● WHAT YOU WILL DO
Put the lines from the start of the entries up to and including the line containing "click(x=15, y=230)" into a Markdown table with the columns Row and Line, skipping blank lines and leaving out the pictures.

● Dataset rows
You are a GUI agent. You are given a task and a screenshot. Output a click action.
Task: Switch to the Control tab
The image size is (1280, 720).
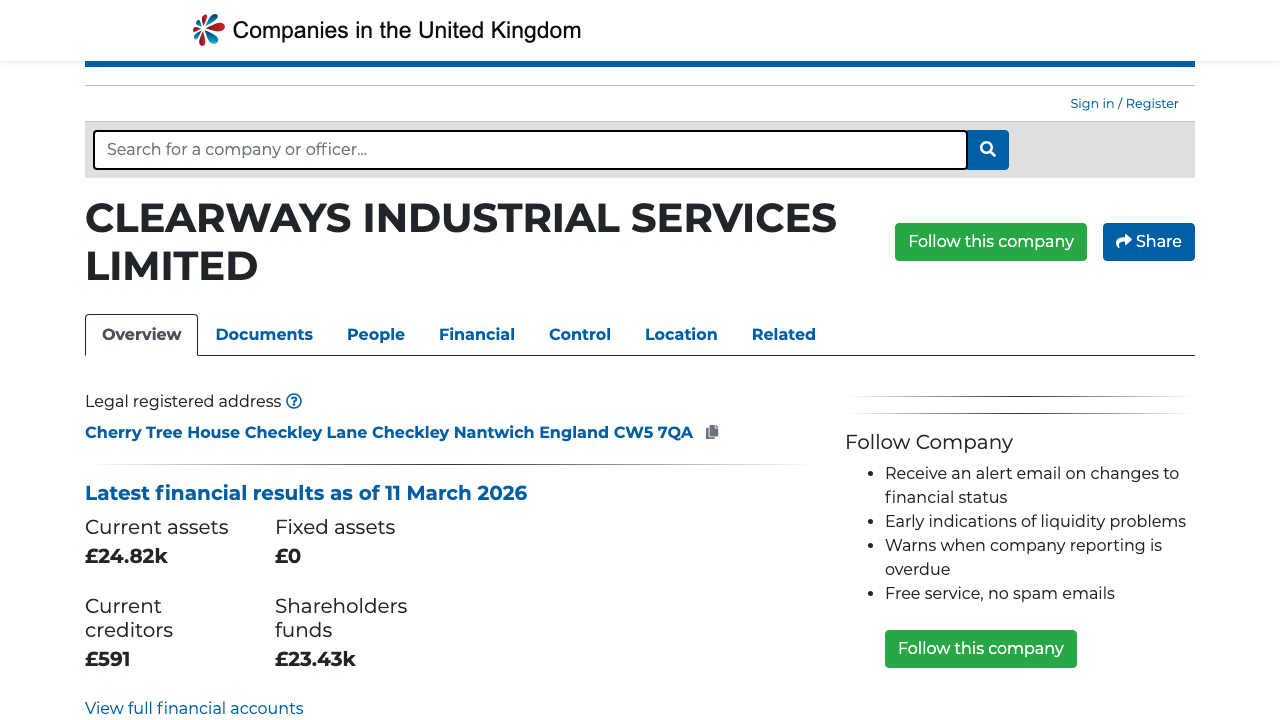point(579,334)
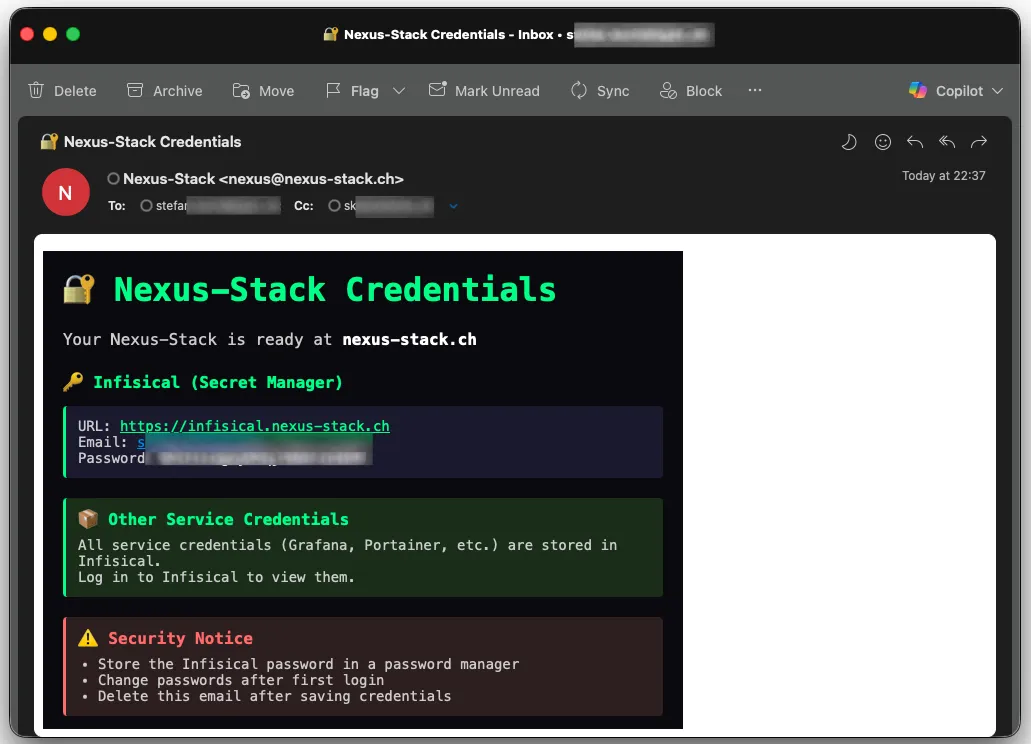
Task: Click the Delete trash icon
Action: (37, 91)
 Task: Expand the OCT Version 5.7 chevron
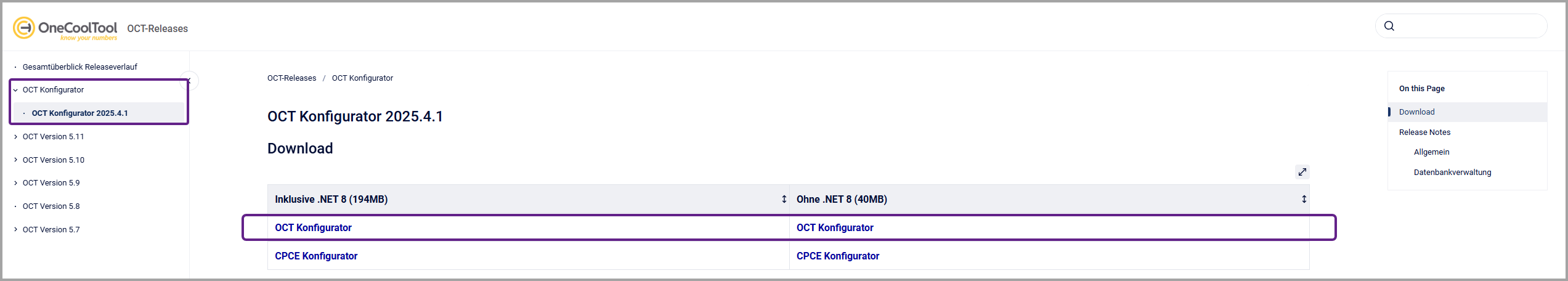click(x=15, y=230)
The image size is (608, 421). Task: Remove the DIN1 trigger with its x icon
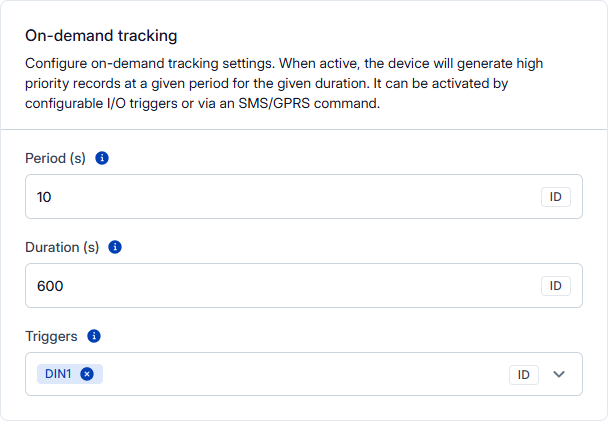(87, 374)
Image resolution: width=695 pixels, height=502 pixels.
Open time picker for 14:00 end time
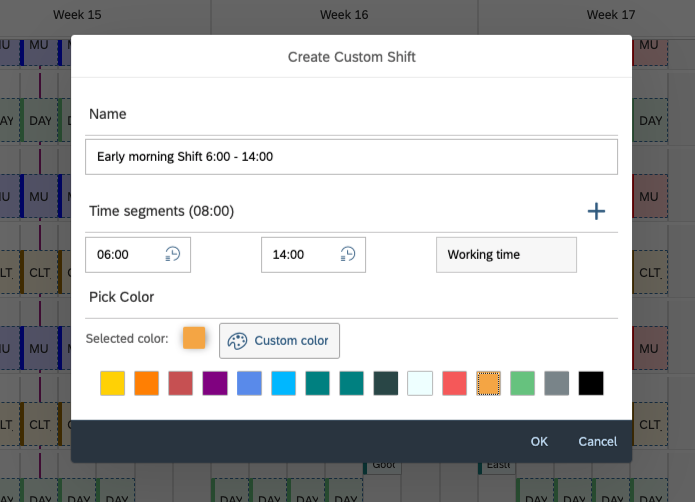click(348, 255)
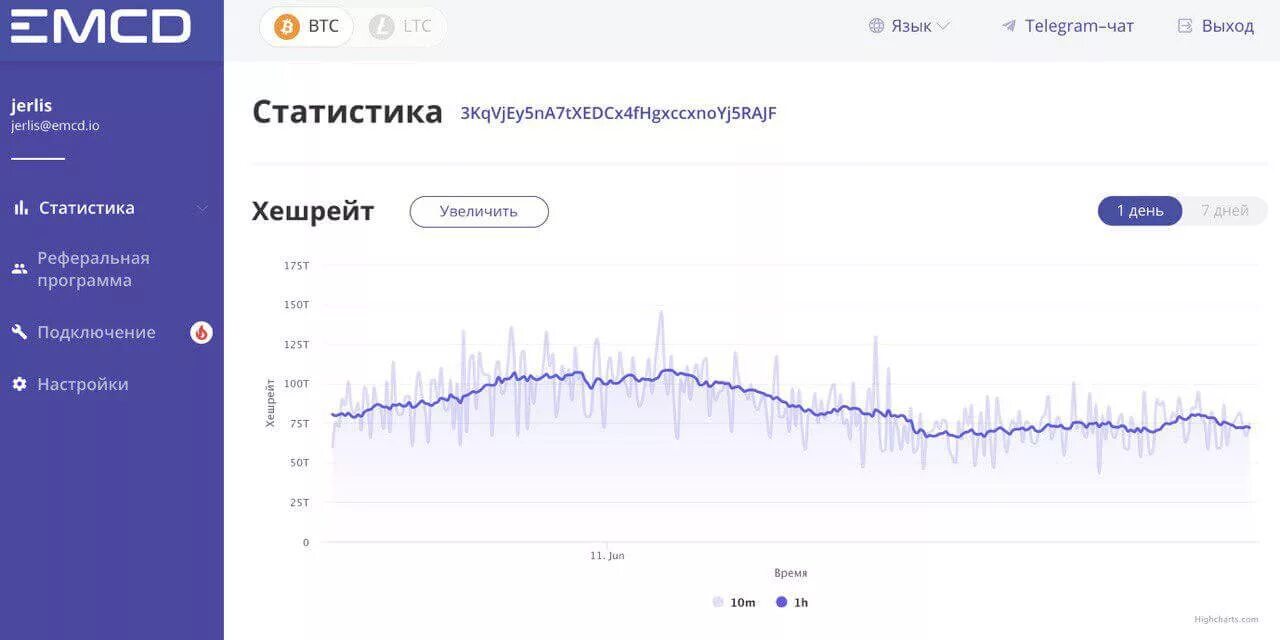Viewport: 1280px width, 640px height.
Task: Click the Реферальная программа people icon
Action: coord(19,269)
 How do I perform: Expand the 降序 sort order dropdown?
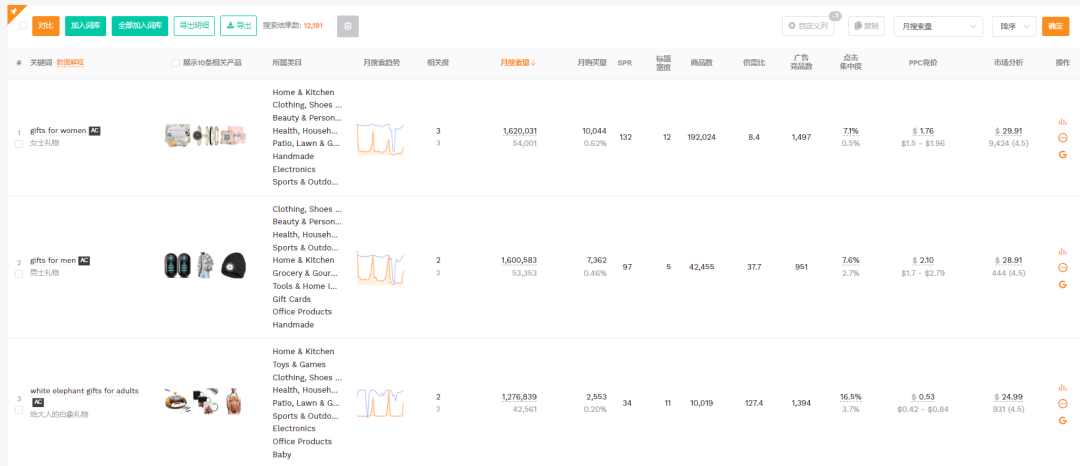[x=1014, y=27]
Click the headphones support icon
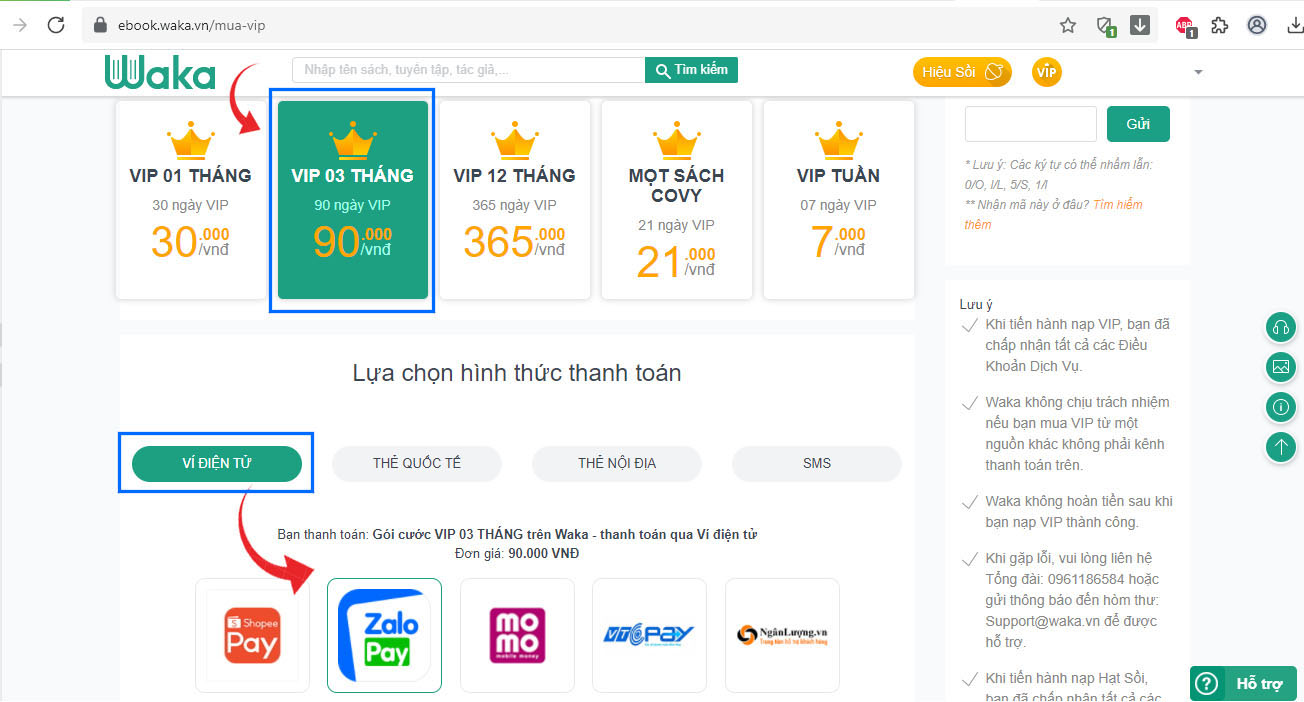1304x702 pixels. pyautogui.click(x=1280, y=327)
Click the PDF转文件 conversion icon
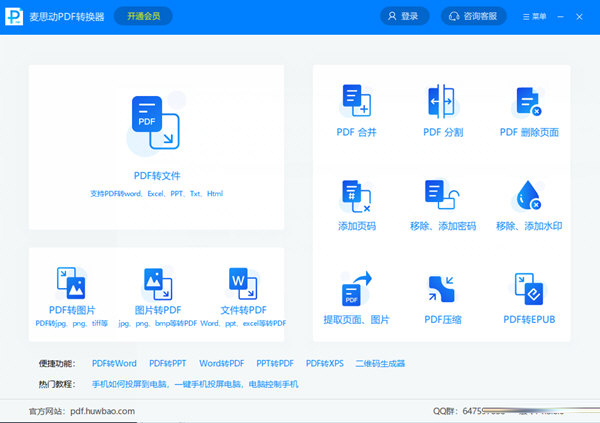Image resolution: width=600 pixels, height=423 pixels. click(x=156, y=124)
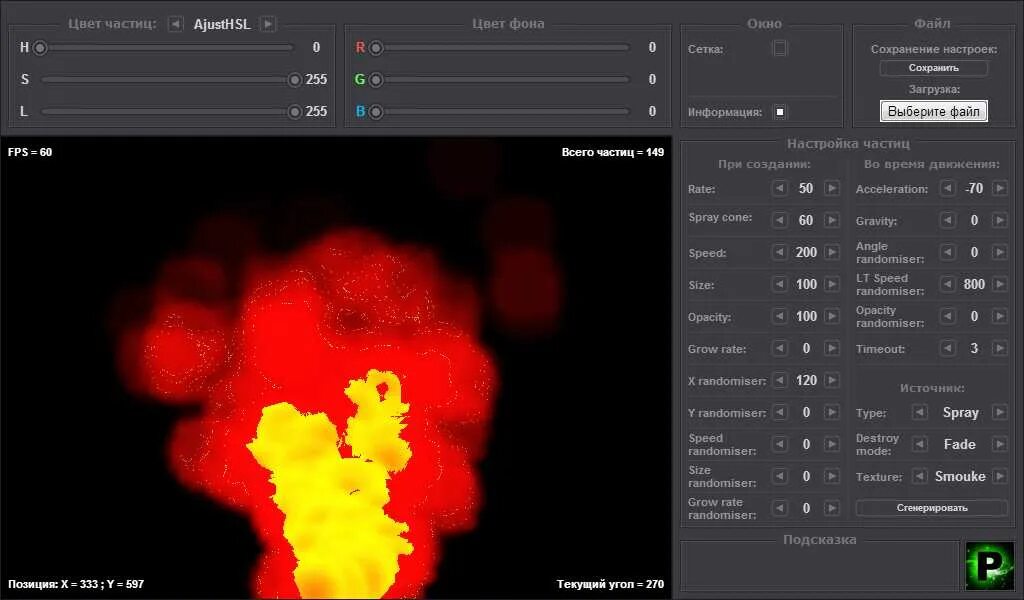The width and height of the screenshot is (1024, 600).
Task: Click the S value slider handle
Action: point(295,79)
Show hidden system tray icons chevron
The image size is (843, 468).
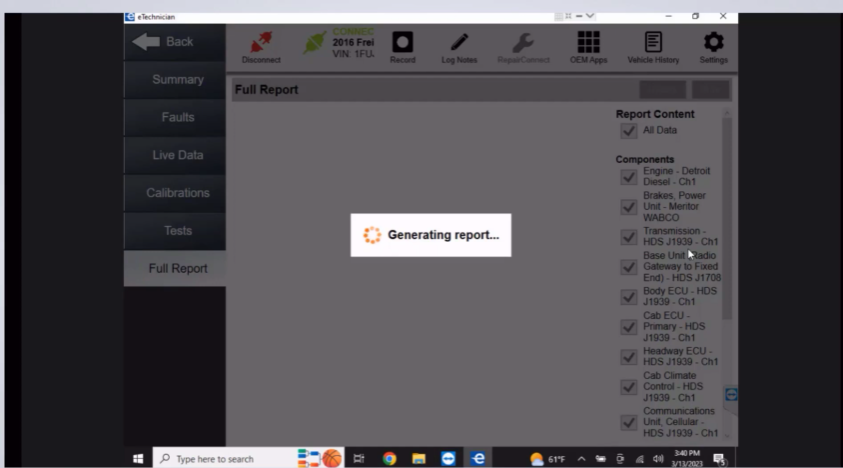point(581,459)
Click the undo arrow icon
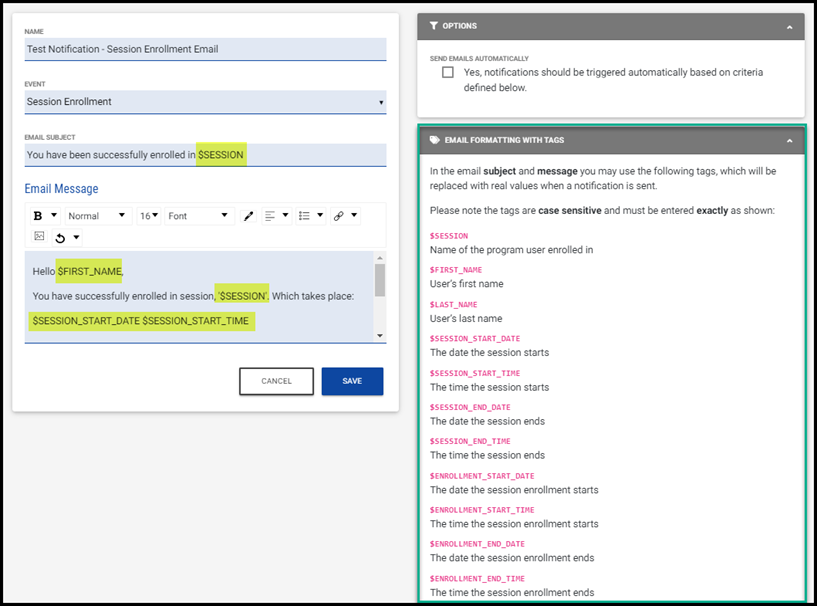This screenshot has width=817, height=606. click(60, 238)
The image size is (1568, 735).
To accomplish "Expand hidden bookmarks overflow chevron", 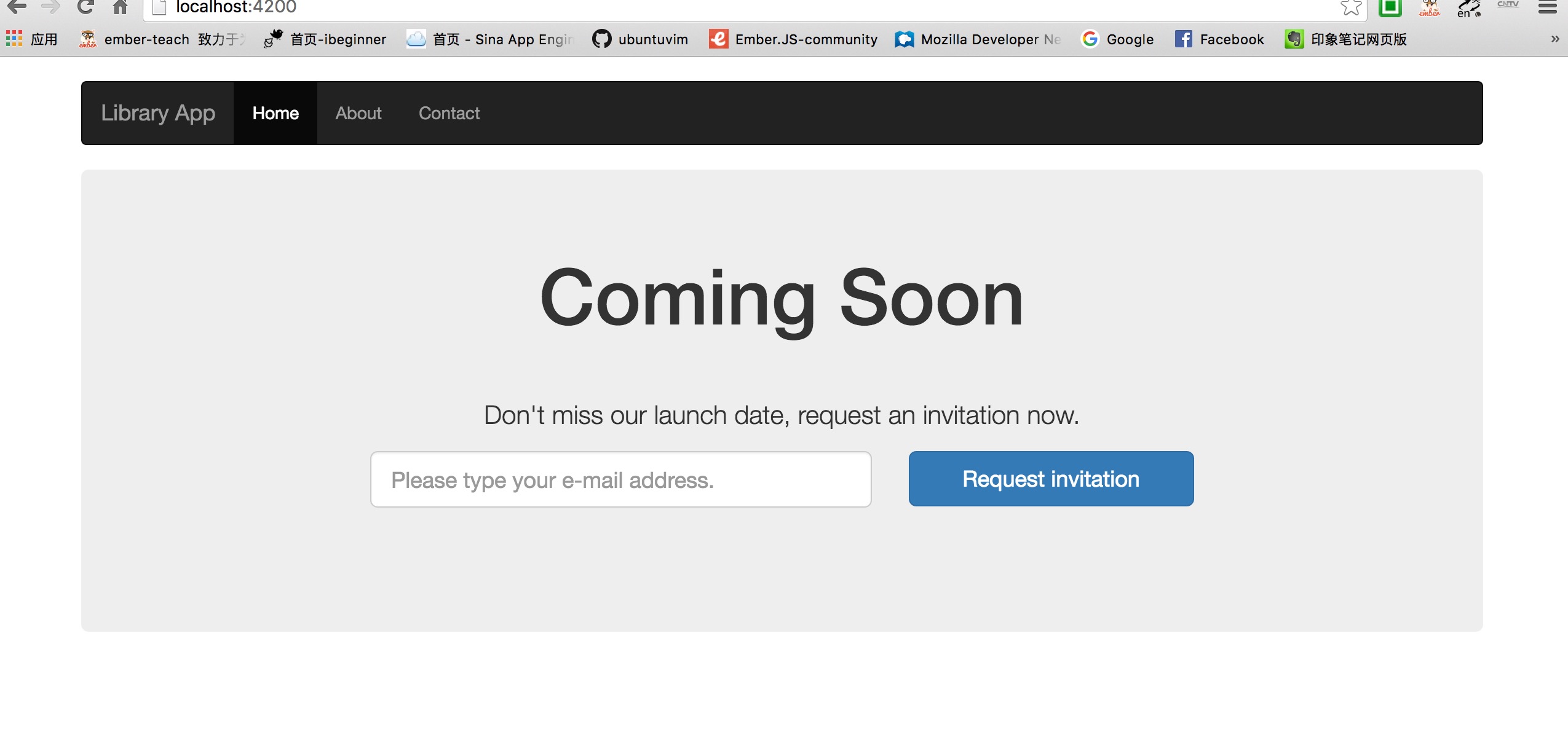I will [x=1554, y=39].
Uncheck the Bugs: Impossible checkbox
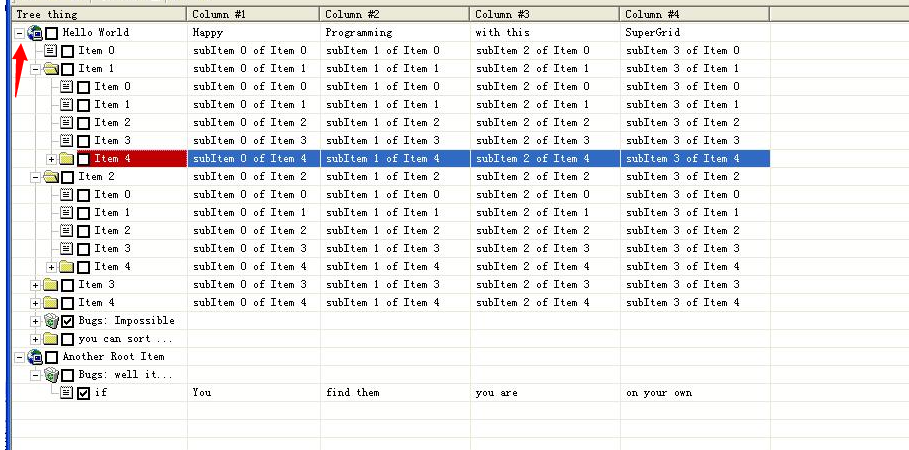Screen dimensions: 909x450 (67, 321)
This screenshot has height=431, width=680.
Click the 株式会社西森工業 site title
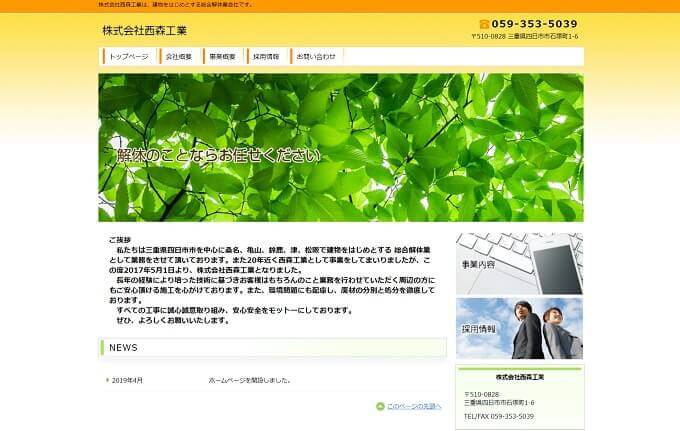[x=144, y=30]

● ANSWER TO THIS PROBLEM
| Row | Line |
|---|---|
| 1 | You are a GUI agent. You are given a task and a screenshot. Output a click action. |
| 2 | Task: Switch to the Control tab |
| 3 | The image size is (1280, 720). |
| 4 | point(579,334) |
| 5 | Task: Click the Delete trash icon |
| 6 | Action: (37, 91) |
| 7 |  Task: Expand the OCT Version 5.7 chevron |
| 8 | click(x=15, y=230) |